Review: Holly Bowling At The Root Cellar

Words By Manda Green
Photos By Dan Luippold
Published April 5, 2017

Holly Bowling
03/23/2017
The Root Cellar
Greenfield, MA

It seems rather cliché to call Greenfield one of those quaint little western Massachusetts towns but that’s what it is. Nestled in the Berkshires, so close to Vermont that I almost expect the air to smell like maple syrup each time I visit… but this evening all I can smell is tacos, yes tacos, the delicious aroma of latin cuisine, emanating from Mesa Verde, a local hot spot, located above tonight’s venue. Alas, though, no time for a burrito, or even a margarita there is music to be heard!

We descend the staircase beside the building and I give my companions the “is this really the right place?” look, to which they smile and nod affirmatively as we enter The Root Cellar. It is a plain and nondescript exterior, the stairs lead down to a smoking alcove and then the main door. If you’ve ever been in a true root cellar, then you may have a general idea of a dark, small space, often with dirt floors and walls, baskets of veggies and other food items stored and kept safe for a long winter… well, other than the dark part, this Root Cellar is nothing like that.

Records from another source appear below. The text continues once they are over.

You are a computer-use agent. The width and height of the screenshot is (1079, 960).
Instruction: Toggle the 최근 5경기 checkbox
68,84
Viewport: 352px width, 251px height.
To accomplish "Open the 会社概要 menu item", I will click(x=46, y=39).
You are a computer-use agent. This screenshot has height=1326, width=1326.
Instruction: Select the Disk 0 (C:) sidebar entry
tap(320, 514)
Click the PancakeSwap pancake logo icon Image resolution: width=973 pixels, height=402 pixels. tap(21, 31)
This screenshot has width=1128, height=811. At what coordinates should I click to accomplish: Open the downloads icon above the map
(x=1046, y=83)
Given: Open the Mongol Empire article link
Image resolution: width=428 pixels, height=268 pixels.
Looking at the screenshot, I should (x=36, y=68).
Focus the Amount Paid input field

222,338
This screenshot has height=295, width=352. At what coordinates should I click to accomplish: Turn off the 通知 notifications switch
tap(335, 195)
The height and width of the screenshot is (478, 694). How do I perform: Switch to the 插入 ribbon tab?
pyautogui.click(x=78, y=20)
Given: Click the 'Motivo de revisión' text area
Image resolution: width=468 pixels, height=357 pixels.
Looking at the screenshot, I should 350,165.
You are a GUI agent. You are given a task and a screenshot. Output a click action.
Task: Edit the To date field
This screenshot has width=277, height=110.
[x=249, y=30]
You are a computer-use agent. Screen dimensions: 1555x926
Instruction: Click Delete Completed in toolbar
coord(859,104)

A polished wooden bar and deep red paint as well as soft lighting give the space a wonderfully rich warmness and inviting feel. We quickly procured some local beer and a table about halfway back from the stage and settled in to talk to some locals.

Holly Bowling

What stands out to me, even now writing this later, is that this is the quietest audience I’ve ever been a part of (including Trey Anastasio at the Kennedy Center)… it was akin to being in library. When people chose to speak it was in hushed tones, reverence and excitement in the air, but restrained nonetheless. Now I’m not saying this was weird but I’ll be honest, my family is loud, my friends tend to be loud, and almost all of the concerts I’ve been to in the last 25 years, yep you guessed it… have been LOUD. Now, I’m also not a native New Englander, so I start thinking perhaps this is a regional thing? Or maybe because it’s a Thursday evening? Or maybe that the crowd seems older in general? I don’t know… before I can give it too much thought however, Holly Bowling nonchalantly walks up to the stage and sits down.

If I thought I was geeked out before, it was nothing compared to hearing the beginning notes of Fly Famous Mockingbird. Now I may be a Holly Bowling newb, but I’m certainly not a Phish one, and without that community of phans, I probably would have never heard of Holly, so this is a fantastic opener to me. Cassidy next? Yes, PLEASE! I can sense that we’re in for treat tonight with songs from her new album, Songs Left Unsung.

Another Phish tune follows, It’s Ice and I wonder if anyone has played this song live in Greenfield since the Armory show, 12/5/91…. hmmmm…I don’t have long to wonder before Seven Below is played and I got all caught up in a 2.0 favorite. Those IPA’s started kicking in and I almost “woo’d” ala the silly Tahoe version from a few years ago before remembering that I was in Massachusetts.

A brief intro from Holly preceded the next song, Eyes of the World, the arrangement she used for both Better Left Unsung and the compilation celebrating the Grateful Dead’s 50th Anniversary, always a crowd favorite as well as mine. China Doll closed out the first set and was, as always, amazingly beautiful.

Before beginning the second set, Holly joked that it was the most awkward intro ever and we all laughed. But honestly, this second set has proved harder than I expected to write about… I mean, on paper, its one fluid set, 4 songs, 3 of which are played twice and if you just read that, it sounds kinda odd, right?

However, stop. Close your eyes and think about a labyrinth… no silly, not the epic 1986 movie with David Bowie in tights and big hair, singing alongside freaky Muppets, but an actual LABYRINTH… and not a maze either, the true definition, a “patterned path, often circular in form.” Hmmm, well you may be thinking, “bong.down.brah.” but hear me out, please.

If we look at the second set as a way for the right side of the brain to open up, to encourage intuition, to follow the curvaceous paths along the way with Holly’s note progression, through the nuances of so many parts, then listening to her incorporate them creates an illuminated path. Cryptical Envelopment > The Other One > Theme From the Bottom culminating in Bird Song as the pause for prayer before the journey once more takes us back through the spiral path of Theme From The Bottom > The Other One > Cryptical Envelopment. If I thought that we were all focused on Holly and the music during the first set, it was nothing compared to this, she was truly entrancing throughout.

Encores included Sage and Spirit, which isn’t one of my favorite Dead tunes but transfers very well to Holly’s style of playing and was mystical in an almost Jethro Tull kind of way and finally a rendition of Phish’s upbeat Cars, Trucks, and Buses.

Gracious.Kind.Mesmerzing. That’s how I would describe both Holly Bowling and this show.